A triptych of Aussie masculinity nestled between the ordinary boys, all in the palm of your hand. Camouflage or costume? It doesn’t matter. You know the first exchange of dialogue (it will be about sport, and you’re prepared) even if it’s just a bedroom game.

The doorbell rings and it’s him.

“Haven’t I seen you before?”

“I don’t think so.” This time you aren’t lying.

“Sure, we were at school together. Rod Boxer.”

Rod Boxer. 180 cm, 95kg and captain of the first XV. He rarely spoke. They called him Buddha. You assumed he was dumb as a rubber mallet. Tousled hair, lumbering around the school like he owned it. The man of your dreams back then and even now. Under him in the pack, silently smothered. Your cries for help muffled quiet by sweat drenched cotton jerseys and rolls of soft flesh and muscle.

Flash forward ten years.
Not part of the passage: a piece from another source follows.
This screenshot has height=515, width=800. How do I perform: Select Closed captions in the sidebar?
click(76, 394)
He’s lost some weight, he’s still hot and he’s in your apartment expecting sex. “Nice place. What do you do?”

He looks around, taking in your paintings. He gets the short version because you don’t want to put him off.

Rod Boxer. What’s he doing here? Doesn’t he have a wife and kids?
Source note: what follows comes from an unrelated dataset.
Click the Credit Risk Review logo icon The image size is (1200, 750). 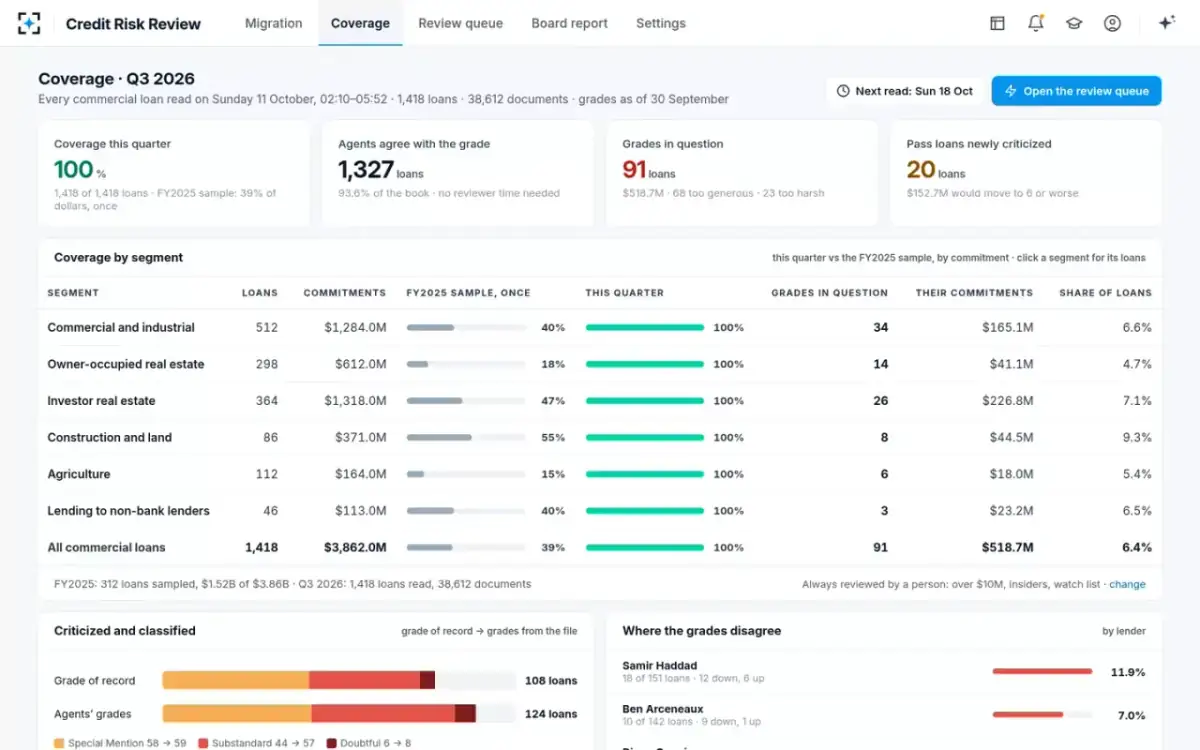point(30,23)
“How about you?” you say. But what you mean is Are you for real?

He starts talking software solutions or something. You want to know why he’s using an app to get sex but that would be too direct. And doesn’t everyone do it anyway? You decide to cut to the chase.

“Do you have kids?”

“Yeah three. Two girls and a boy.” Okay he’s nervous, his fingers are twitching. He looks you in the eye. “Where’s your room?”

Rod Boxer. Football legend, man amongst men. Champion of slow talking jocks who drink milk from the carton and chew with their mouths open. Future pin up boy for straight men on the turn. Soon to be fallen hero.

You’ve been here before haven’t you? In a couple of years time you’ll be together sitting in that grimy cafe near Taylor Square surrounded by tweaked up party boys. You’ll be drinking flat whites while Adele wails from crappy speakers. He’ll be sharing his new politics.

The whole gay marriage-have kids thing is just the mellowing of gay rights. There’s more important issues to focus on, like the position of gays in the developing world, gay mental health, homeless gay youth, gay seniors. It doesn’t bode well for us.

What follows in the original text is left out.